I’ve been a foreign correspondent. I have been in war zones. I have been shot at. And it’s nothing to take lightly. It’s bloody, it’s scary, it’s painful. And you see people die right in front of you.
You cannot scare the world and make the world love you as a superpower. Eventually, that will come back to haunt you.
What Columbus should take from the book
Haygood: I think this book is a true and vivid example of the love that Black soldiers from my Columbus neighborhood, from my Columbus hometown, from my state of Ohio showed for this nation. Skip Dunn, who lived right across the street from me on North Fifth Street when I was a kid, volunteered for the Marines as an 18-year-old. He went to serve his mission without being asked, just like the 200,000 soldiers whom Frederick Douglass convinced to join the Union during the Civil War to save this nation.
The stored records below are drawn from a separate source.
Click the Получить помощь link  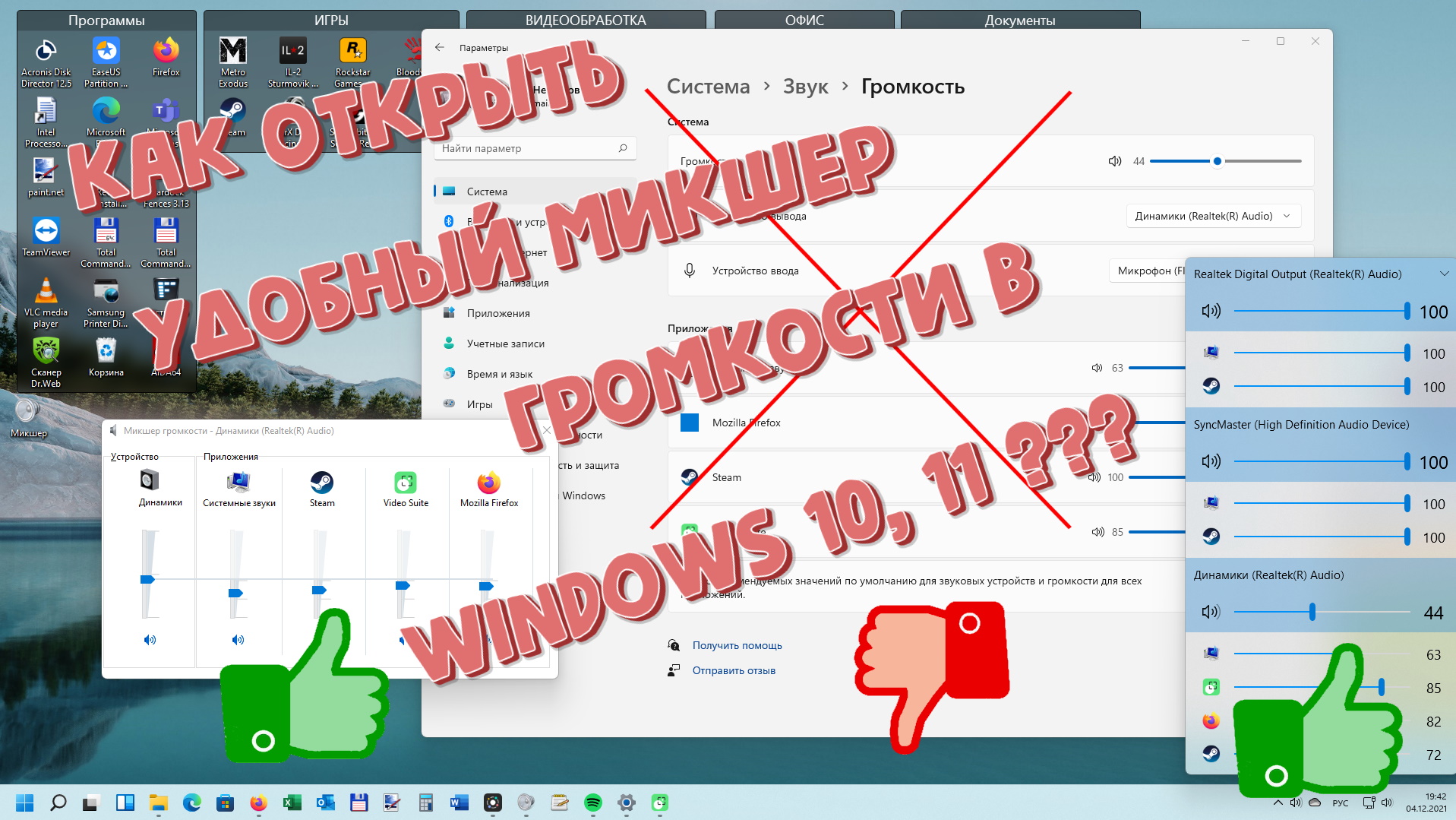[x=736, y=645]
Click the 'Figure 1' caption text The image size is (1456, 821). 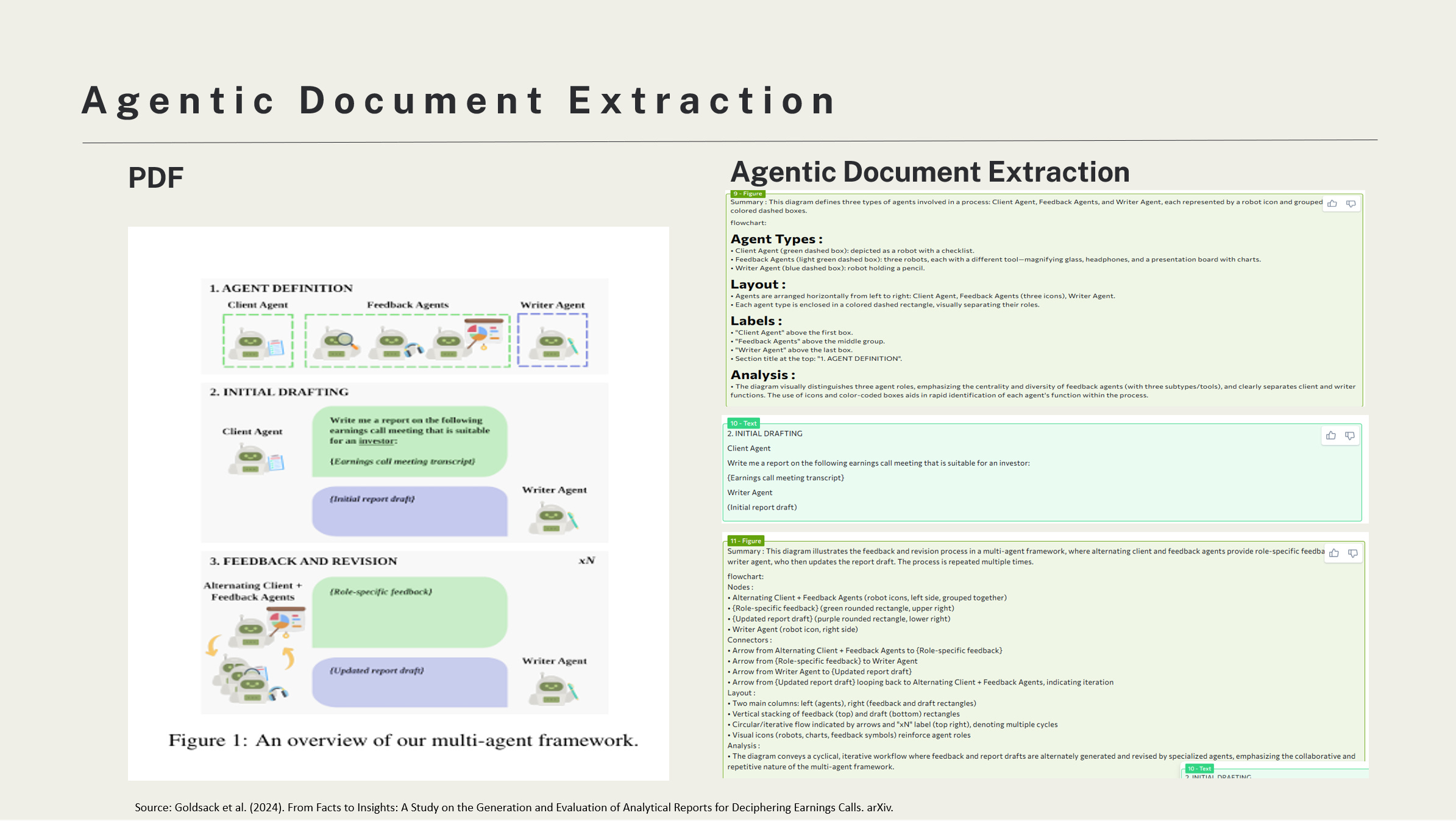pos(403,740)
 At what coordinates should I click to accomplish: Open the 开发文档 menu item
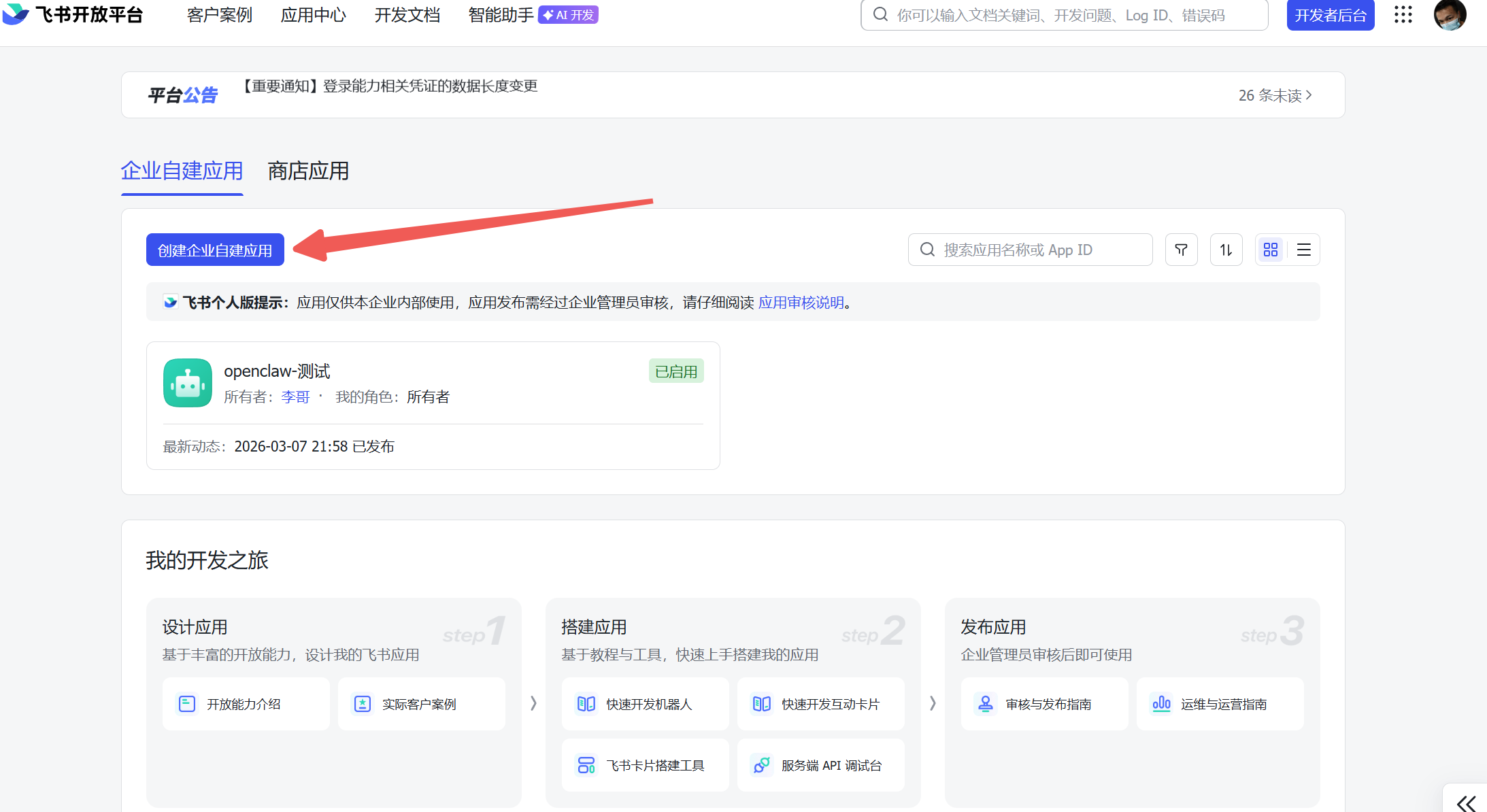pyautogui.click(x=406, y=14)
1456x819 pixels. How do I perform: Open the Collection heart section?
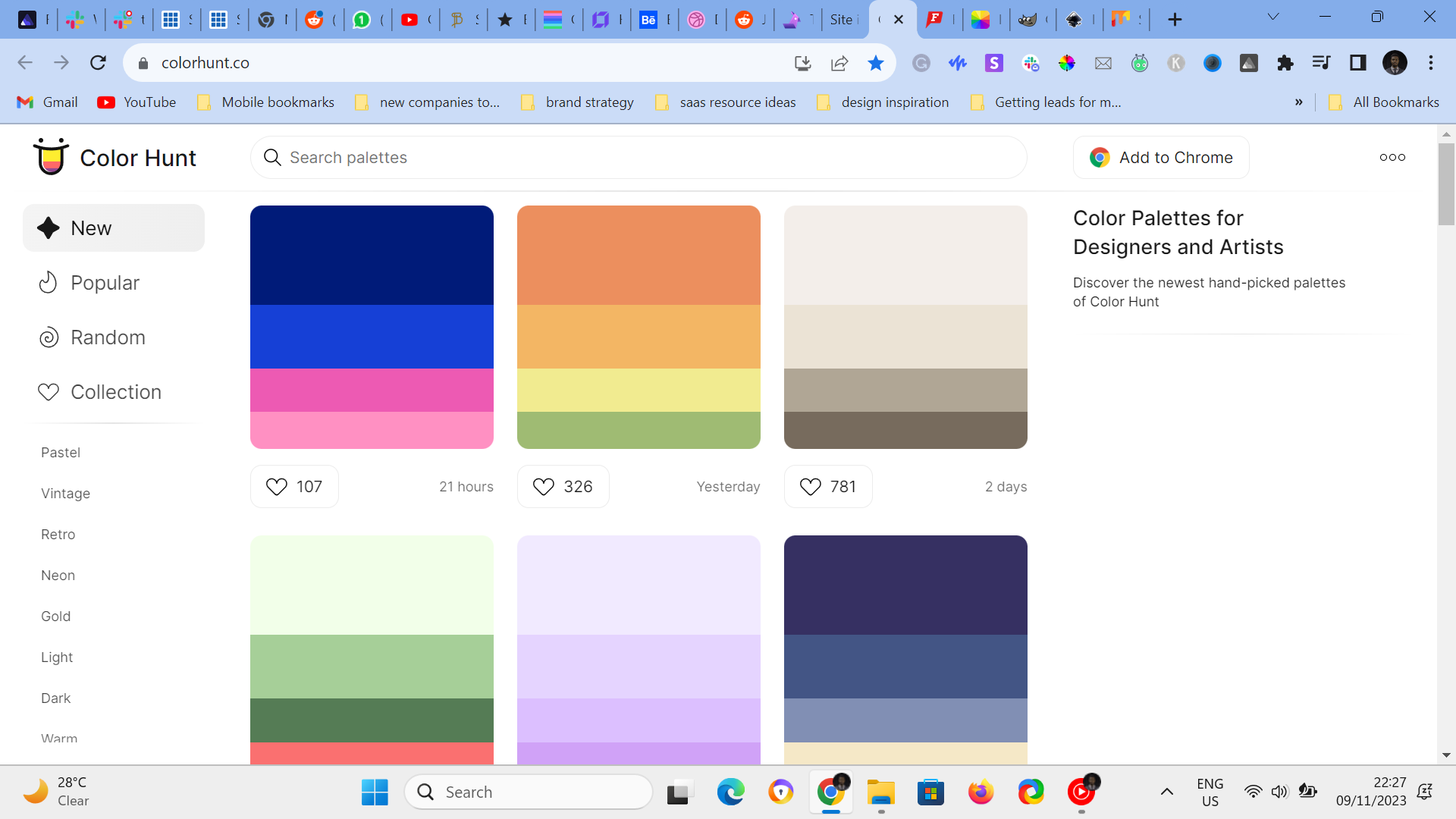point(115,392)

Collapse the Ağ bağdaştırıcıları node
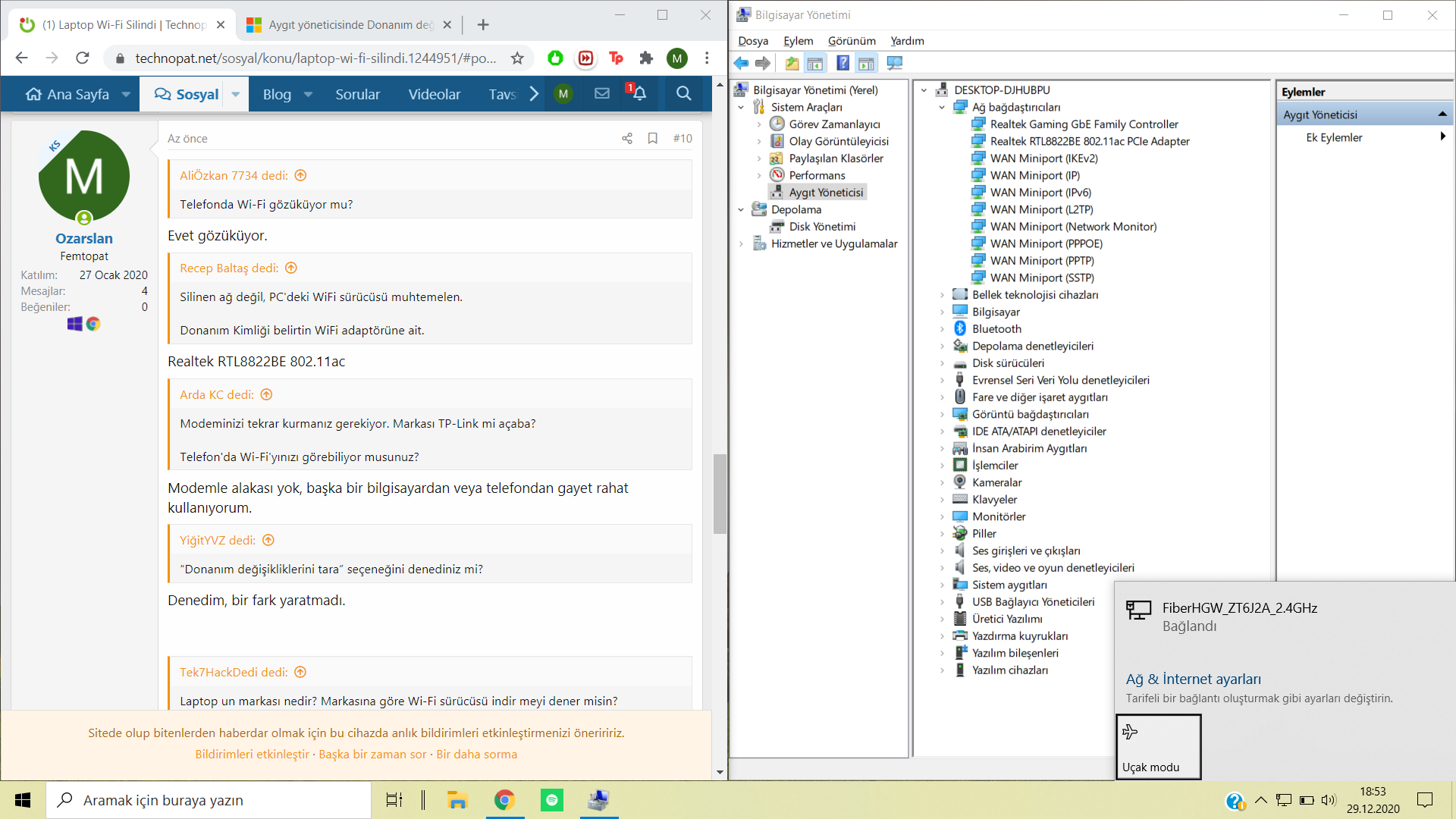(942, 108)
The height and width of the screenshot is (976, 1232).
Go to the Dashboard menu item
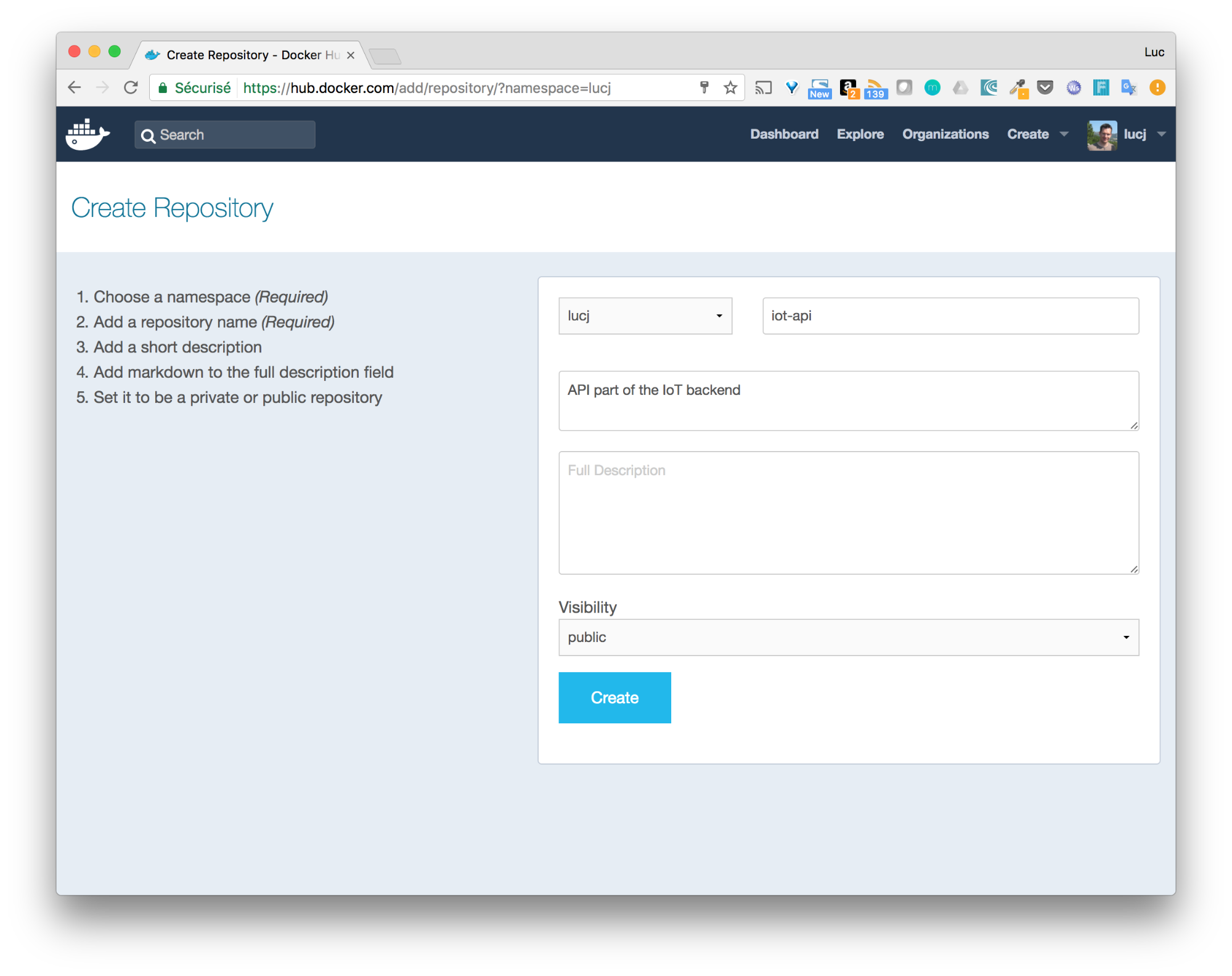[x=784, y=134]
Those 200,000 soldiers collectively said: If you give me the musket, if you give me the rifle, I will fight to the death to save our nation. It brings a tear to my eye to recall that. Skip Dunn came out of that lineage. And when our U.S. Capitol is attacked, the bones of those 200,000 Black soldiers who fought to save this nation are rattling because of what happened in January of 2021.
The war within the war and America’s 250th birthday
Haygood: You can clearly say that the Black soldier was fighting two wars – which meant they had to survive two wars – which, in a way, meant that they set another layer of the moral tone of the fight for freedom. And also, it was the first example of what you might call forced brotherhood between the Black soldier and the white soldier.
There is a line in my book in which I write: “In Vietnam, Black couldn’t survive without white, and white couldn’t survive without Black.” That’s true. That was the first example of seeing photographs of Black and white soldiers carrying each other to safety in war zones. We didn’t see those kinds of pictures in World War I, World War II, or in the Korean War.
It was a shock – a visual shock – to see Blacks and whites together in a war zone, knowing they were not together on the streets of our nation as neighbors because of Jim Crow segregation. But where there was blood and death and dying, you saw them together.
I don’t know if I hadn’t been a foreign correspondent, and if I hadn’t lived on a street with several young guys who I looked up to as a kid, and if I hadn’t had a chance to travel as much as I have as a reporter, that I would have written this book. But I’m certainly glad that I did.
I think it has come out at a very auspicious time in this nation’s history. I don’t know if it’s my most important book, but I certainly know it’s my most timely book.